The longer the carbon chain, the more lipophilic the molecule, the slower it releases. Propionate has a 3-carbon chain and releases in days. Undecanoate has an 11-carbon chain and releases over weeks. Once the ester is cleaved, what enters your circulation is identical regardless of which ester you used. There is no such thing as "stronger" testosterone or "more anabolic" testosterone. The molecule is the same. The release kinetics differ.
This is why milligram-for-milligram comparison between esters can be misleading. 100 mg of testosterone propionate contains roughly 84 mg of pure testosterone (because the propionate ester itself takes up the rest of the weight). 100 mg of testosterone undecanoate contains only about 63 mg of pure testosterone, because the undecanoate ester is heavier. The "per mg of total compound" effective dose is highest for the shortest esters and lowest for the longest (Shoskes et al., 2016).
The complete testosterone ester comparison table
| Ester | Half-life | Peak | Pin frequency | Brand names | Typical TRT dose | Typical blast dose |
|---|---|---|---|---|---|---|
| Propionate | 0.8 days | 24-36 h | EOD or daily | Test P, Testoviron | 75-125 mg/wk split EOD | 350-700 mg/wk EOD |
| Phenylpropionate | 1.5 days | 1-2 days | E3D | Testosterone PP | Rare | 400-600 mg/wk |
| Isocaproate | 4 days | 2-3 days | Twice weekly | Component of Sustanon, Omnadren | (blend only) | (blend only) |
| Enanthate | 4.5 days | 4-5 days | Once or twice weekly | Test E, Testoviron Depot, Delatestryl | 100-200 mg/wk | 400-800 mg/wk |
| Cypionate | 5 days | 4-5 days | Once or twice weekly | Test C, Depo-Testosterone, Pfizer Testosterone | 100-200 mg/wk | 400-800 mg/wk |
| Decanoate | 7-10 days | 7-10 days | Component of Sustanon, Omnadren | (blend only) | (blend only) | |
| Undecanoate (oil) | 20-21 days | 7-14 days | Every 10-14 weeks | Nebido, Reandron, Aveed | 1000 mg every 10-14 wks | Not used |
Half-life numbers are approximations from injectable oil-based preparations in adult men. The actual time-to-peak and total clearance varies with injection site, injection volume, body composition, and individual esterase activity.
Short esters: propionate and phenylpropionate
Short esters are the fast-release options.
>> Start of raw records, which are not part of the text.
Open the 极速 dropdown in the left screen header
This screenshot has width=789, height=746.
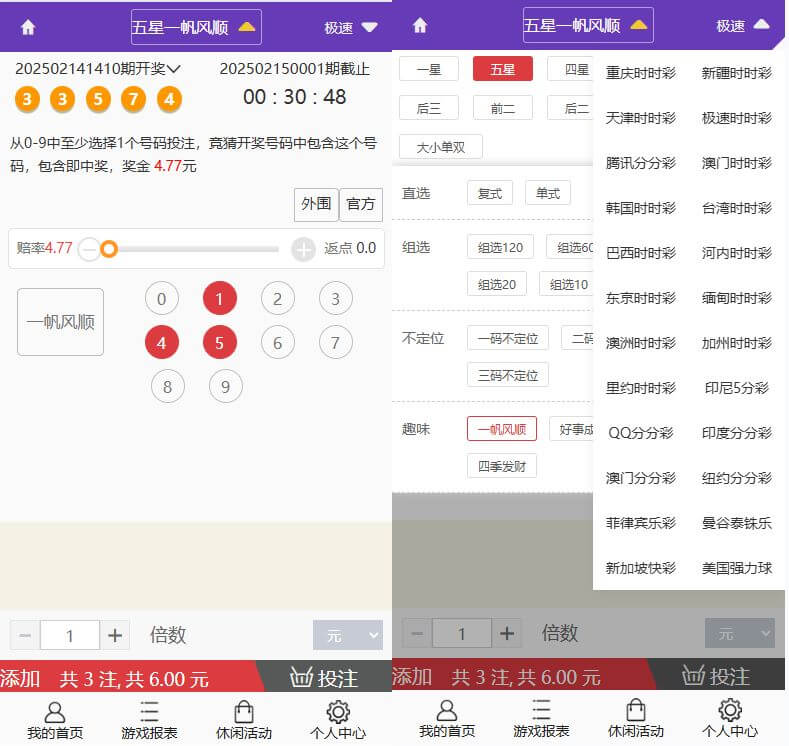click(351, 27)
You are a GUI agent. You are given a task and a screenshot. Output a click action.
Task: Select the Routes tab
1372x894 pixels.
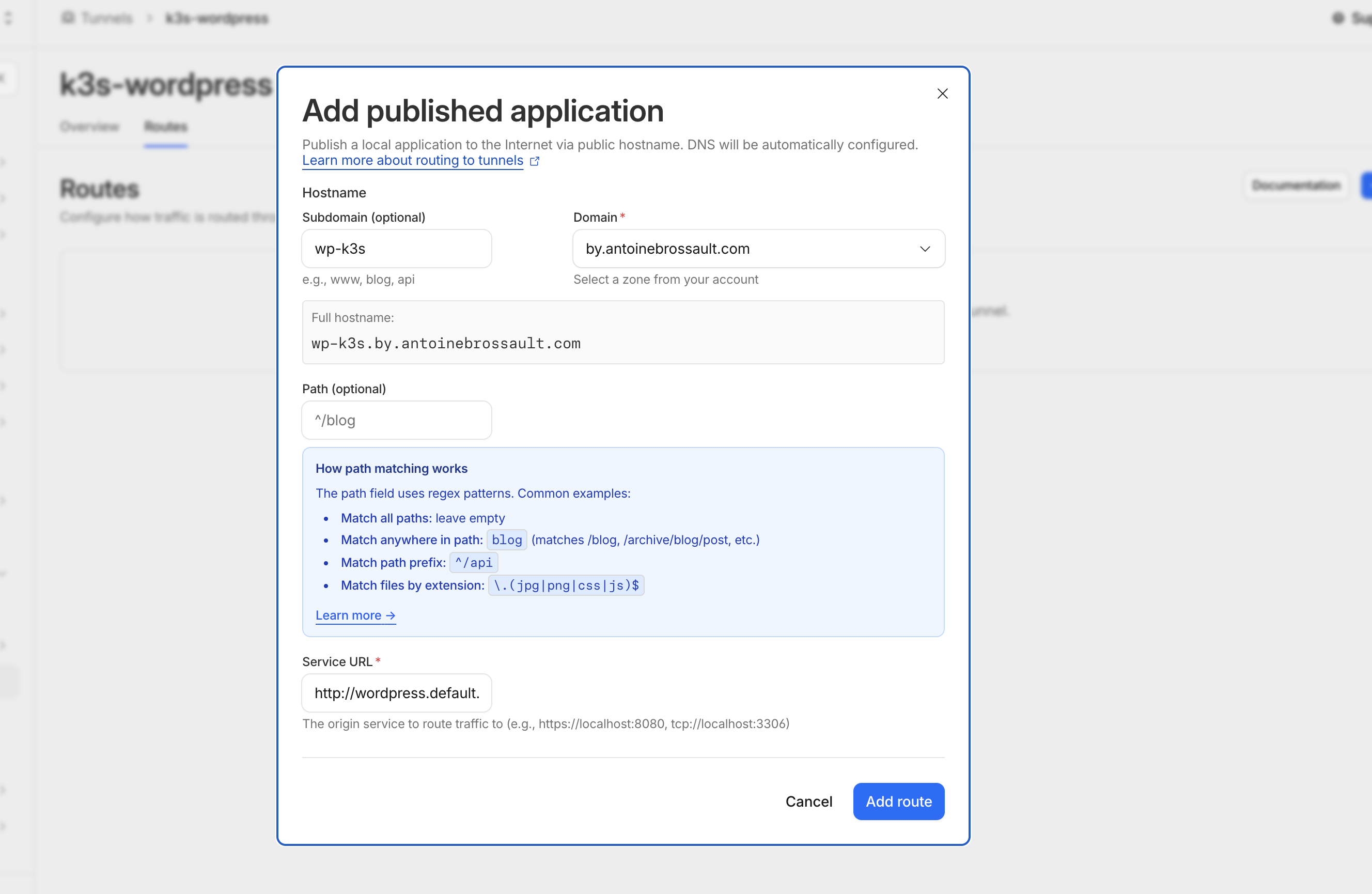point(165,126)
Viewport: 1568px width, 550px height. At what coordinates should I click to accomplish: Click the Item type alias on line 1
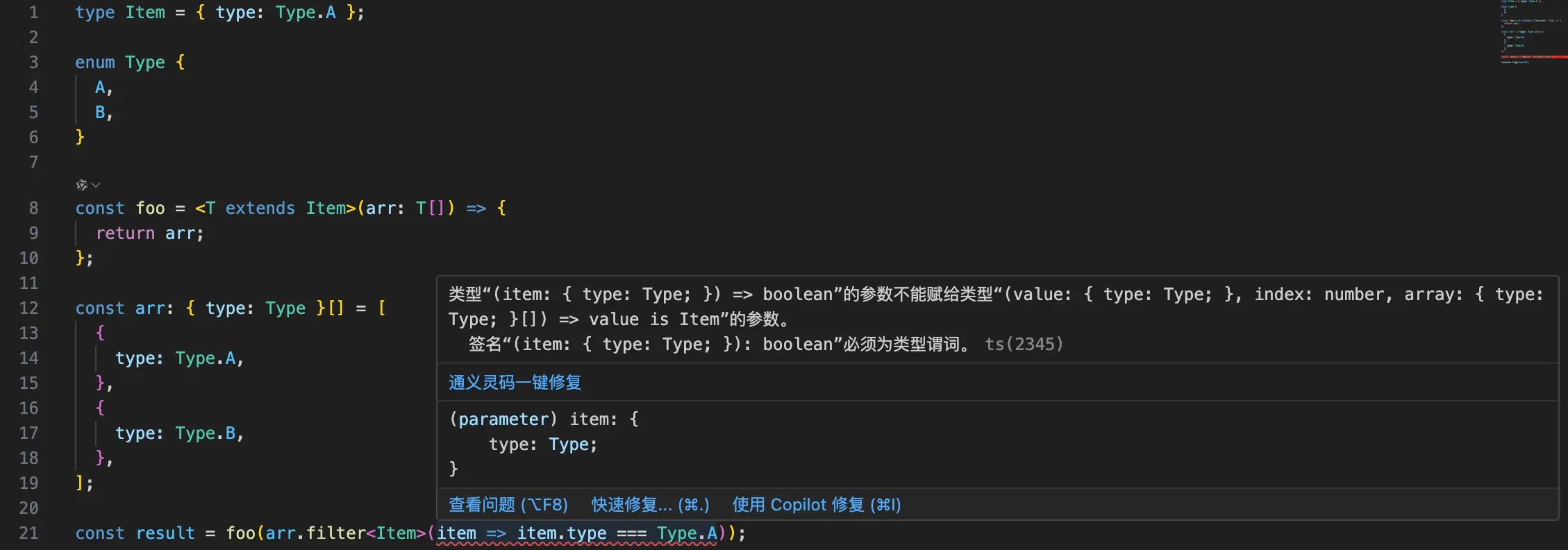point(145,12)
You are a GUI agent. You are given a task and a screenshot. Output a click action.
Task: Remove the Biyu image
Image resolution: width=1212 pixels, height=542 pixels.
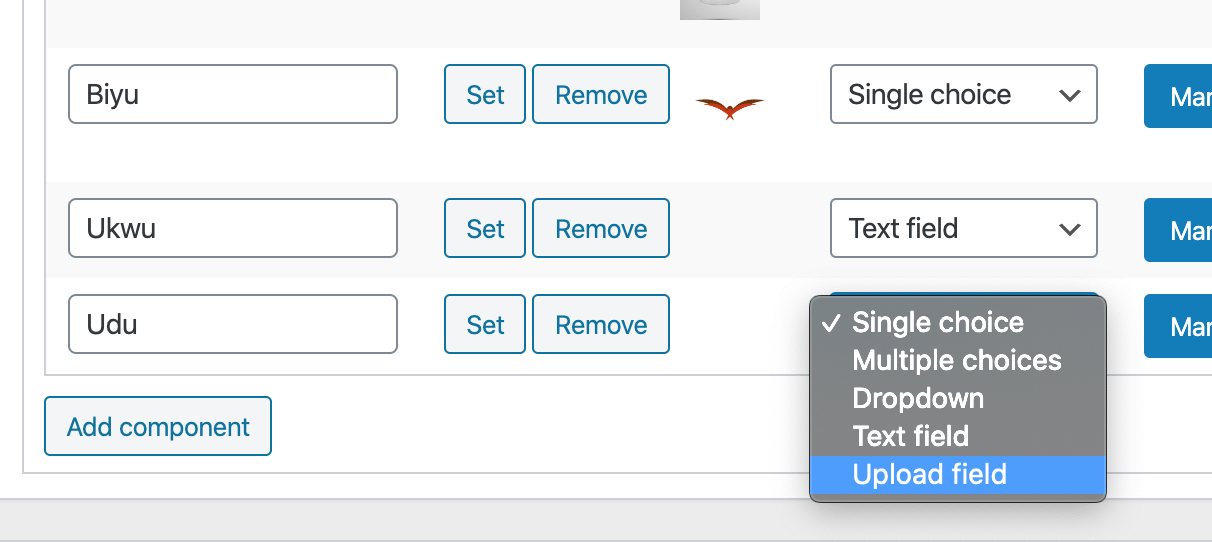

They are the choice when you want quick peaks, quick clearance, or precise control over when testosterone is in your system.
Testosterone propionate
Testosterone propionate is the original injectable testosterone, first marketed in the 1930s. It uses a 3-carbon propionate ester and has a half-life of roughly 19 hours (Shoskes et al., 2016). To maintain stable levels, you need to inject every day or every other day. Most users settle on EOD pinning at 50 to 100 mg per injection.
The pros: rapid action (effects in days, not weeks), short clearance for blood test or competition timing, and milder water retention than longer esters because peak amplitudes are smaller. The cons: daily or near-daily pinning, more injection-site discomfort (propionate is notoriously painful, often called "prop ass" or "test prop pip"), and a much shorter window if you decide to stop. Propionate cycles tend to run 8 to 10 weeks rather than the standard 12 to 16, because the cumulative pin count adds up fast.
Propionate is favoured by bodybuilders heading into a competition or photoshoot, by users running short blasts who want to clear levels before a blood test, and by anyone with poor injection tolerance to longer esters.
Testosterone phenylpropionate
Phenylpropionate sits between propionate and enanthate, with a half-life around 1.5 days. It is rarely sold as a standalone product. You will encounter it mainly as one of the four esters in Sustanon 250 or as a component of underground lab blends. Some 19-nor users will recognise it from nandrolone phenylpropionate (NPP), the short-ester cousin of Deca.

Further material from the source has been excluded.